Загадочные его речи были, как знаменитая фраза из анекдота о шестидневной войне: «Наши передали, что наши сбили четыре наших самолета». Меня его скрытность слегка задевала, мне казалось, что это из-за меня он не договаривает. Потом я поняла, что он всегда так говорит.
Пиком его конспиративности стала такая история. Как-то, побывав у меня в гостях, Артур позаимствовал вышеупоминаемую перепечатку Мандельштама, которую моя мама, библиотечный работник, где-то переплела, и она теперь имела вид нормальной книжицы, просто без атрибутов на обложке. Артур долго носил книжку во внутреннем кармане своей вельветовой куртки, иногда задумчиво открывал, читал себе под нос пару строк и снова прятал в карман. Женя его спросил, что он такое читает.
– Один человек дал мне почитать уникальное издание Мандельштама, – ответил Артур.Наши с Женей траектории пересекались сами собой. Я вообще полагаю, что люди встречаются чаще, чем знают об этом. Просто, когда мы не вспоминаем о человеке, мы его не встречаем. Так, я ехала в институт и на пересадке в центре города натыкалась на Женю, который вышел выпить пива. До института я в тот день так и не доезжала. Мы шли к нему, забегал Артур. Топографически Женина квартира находилась в таком удобном месте, что миновать ее было просто невозможно. Женя ставил на письменный стол тостер, и, разговаривая, мы закладывали в него куски сыроватого молдавского хлеба. Нужно было подождать, пока поджаренный ломтик остынет, и только тогда намазывать на него майонез.
Зачастую, как снег на голову, на Женю сваливались какие-нибудь малознакомые люди с бутылками и разговорами о своих проблемах. Они оставались ночевать, одалживали деньги, исчезали с ними навсегда. Бывший однокурсник, проживши у Жени две недели, утащил чемодан книг. Женя возмущался, говорил, что больше не откроет дверь, но когда кто-нибудь появлялся на пороге, он не мог отказать. Бездельники и дураки отнимают у творческих людей ужасно много времени. А поскольку Женя был физиологически неспособен сказать кому-либо «нет», то всё повторялось. Задним числом он очень сокрушался и, чтобы избавить себя от искушения, придумывал, куда бы пойти.
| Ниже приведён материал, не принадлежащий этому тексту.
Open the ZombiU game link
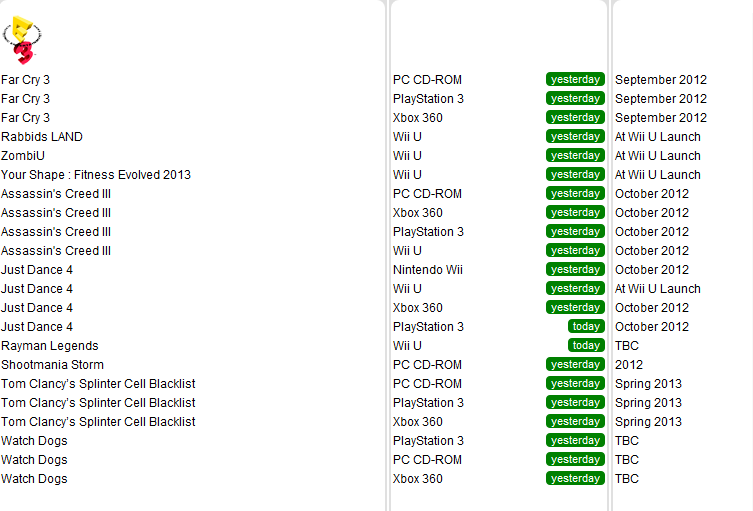The width and height of the screenshot is (753, 511). [x=23, y=156]
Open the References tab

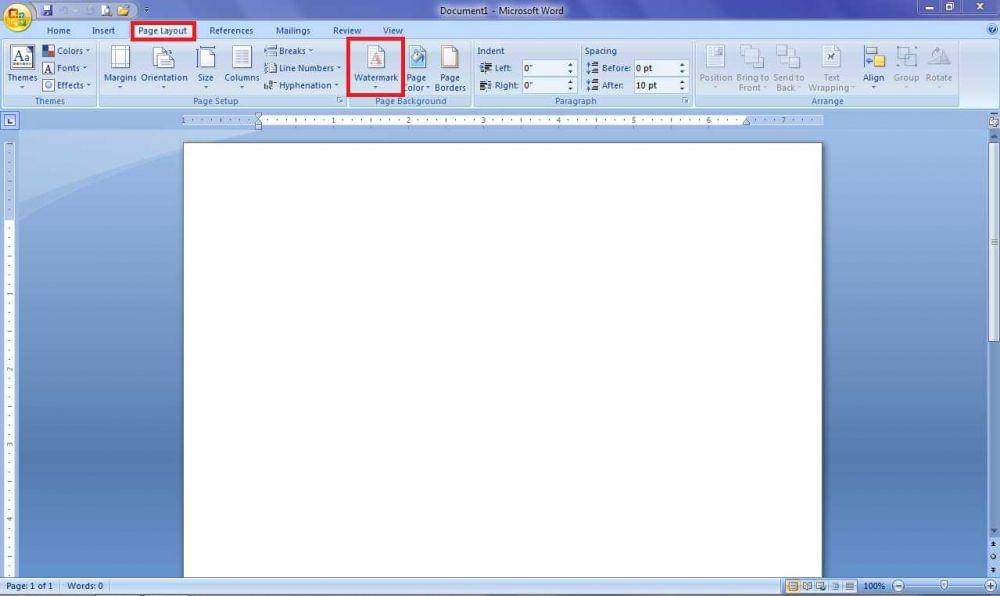pos(231,31)
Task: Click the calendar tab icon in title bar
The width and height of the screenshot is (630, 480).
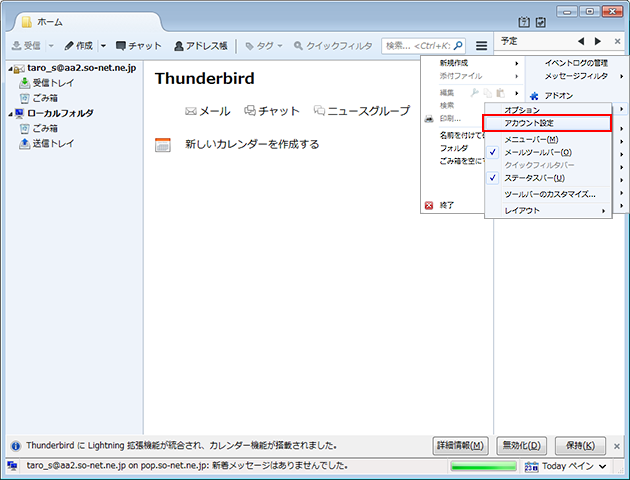Action: (x=524, y=22)
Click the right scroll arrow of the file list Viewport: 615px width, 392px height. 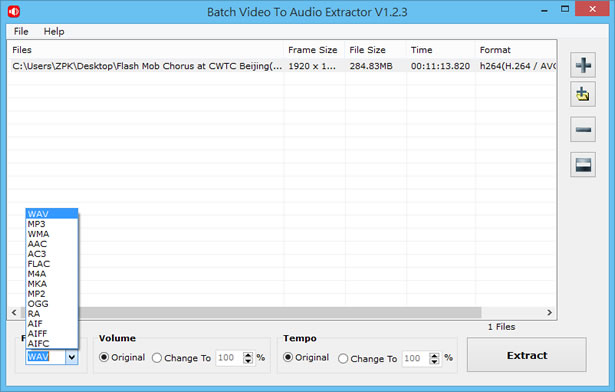pos(549,312)
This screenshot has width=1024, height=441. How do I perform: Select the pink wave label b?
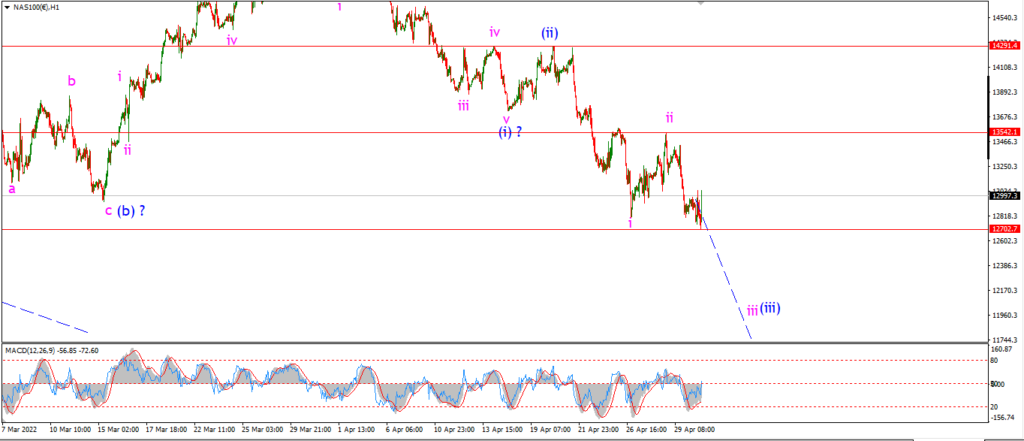pos(72,81)
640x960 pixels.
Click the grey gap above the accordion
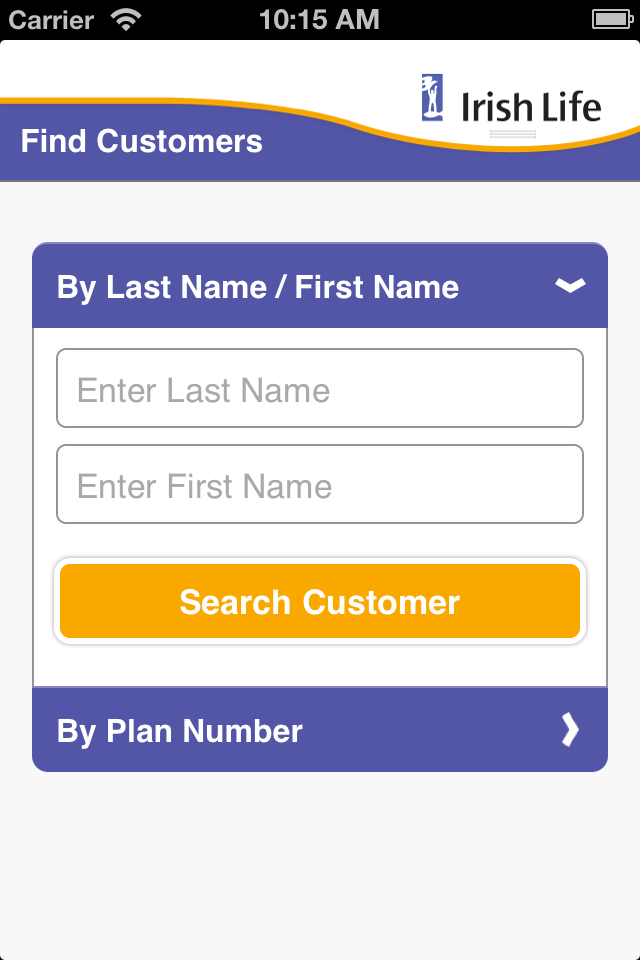[320, 212]
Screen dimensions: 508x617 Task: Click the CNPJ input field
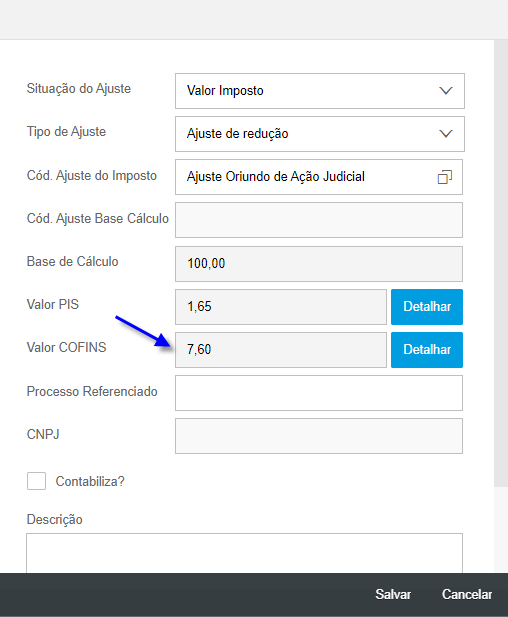point(319,436)
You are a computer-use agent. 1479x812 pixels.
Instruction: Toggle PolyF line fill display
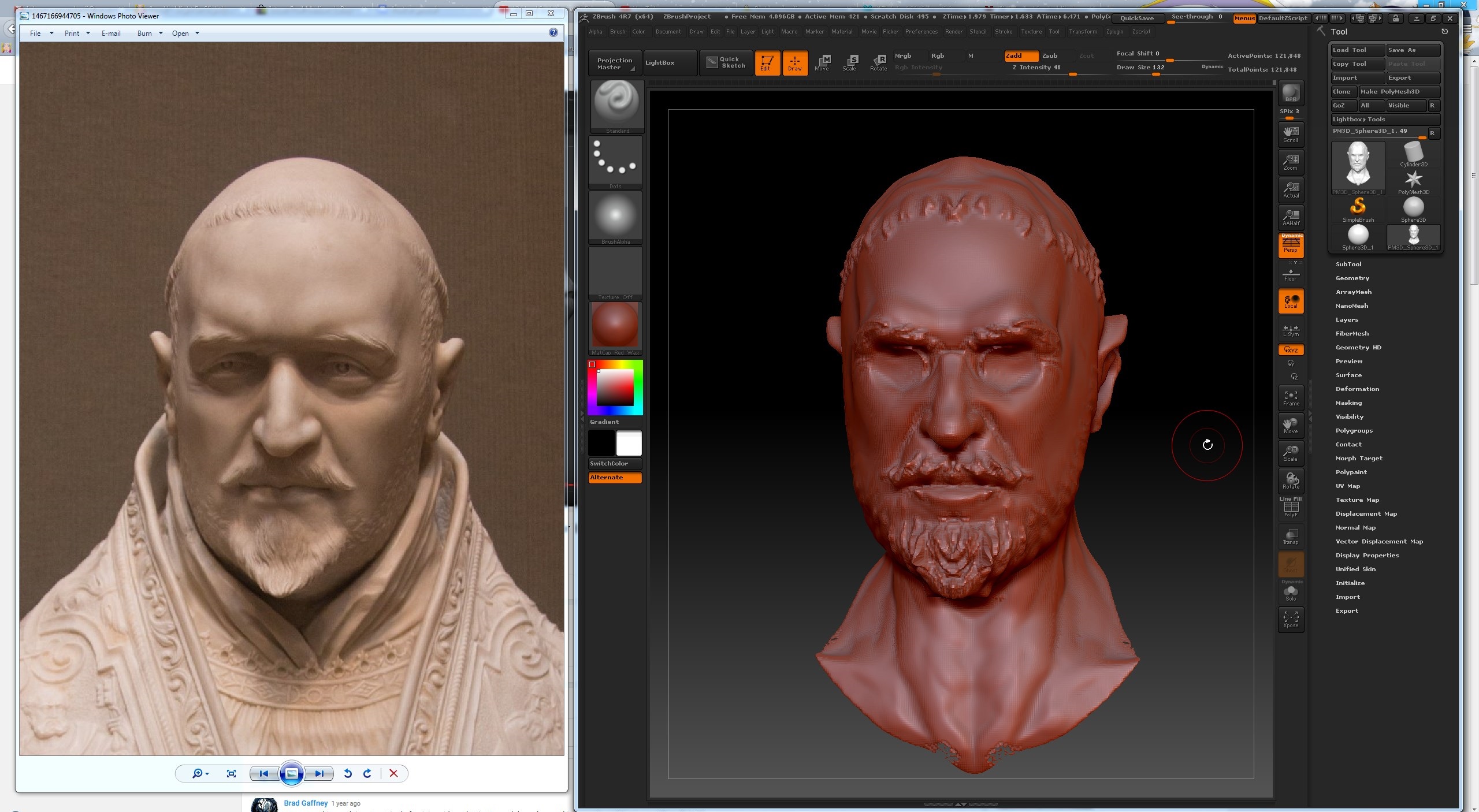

Пойти в провинциальном городке некуда. Можно было, конечно, пойти ко мне. Мама всегда была рада, делами она нас не обременяла, разве что иногда просила выбросить мусор или прихлопнуть подушкой «во-он того комара на потолке». Женя очень любил этот вид охоты. Из летающих по комнате подушек выбивались перья. Мама становилась к плите жарить картошку и к пирогу из кондитерской «Пловдив», которая была рядом с домом, подавала чай с ромом. У нее было очень приблизительное представление о наших питейных способностях. Однажды она уехала на неделю, а вернувшись, всё недоумевала: «Это ж сколько нужно было чаю выпить, если три бутылки рома ушло!»В эту же пору Женя познакомился с Витей Панэ. Произошло всё так. Рудольф Ольшевский послал Женины стихи в альманах «Истоки», и их напечатали. Витя, который тоже писал стихи и следил за тем, что происходит в литературе, прочел Женину подборку и написал ему длинное, исключительно комплиментарное письмо. В конце письма он предлагал встретиться. Женя, полагая, что в этом и заключался мистический смысл публикации, просто пришел к нему в гости. Адрес был указан на конверте.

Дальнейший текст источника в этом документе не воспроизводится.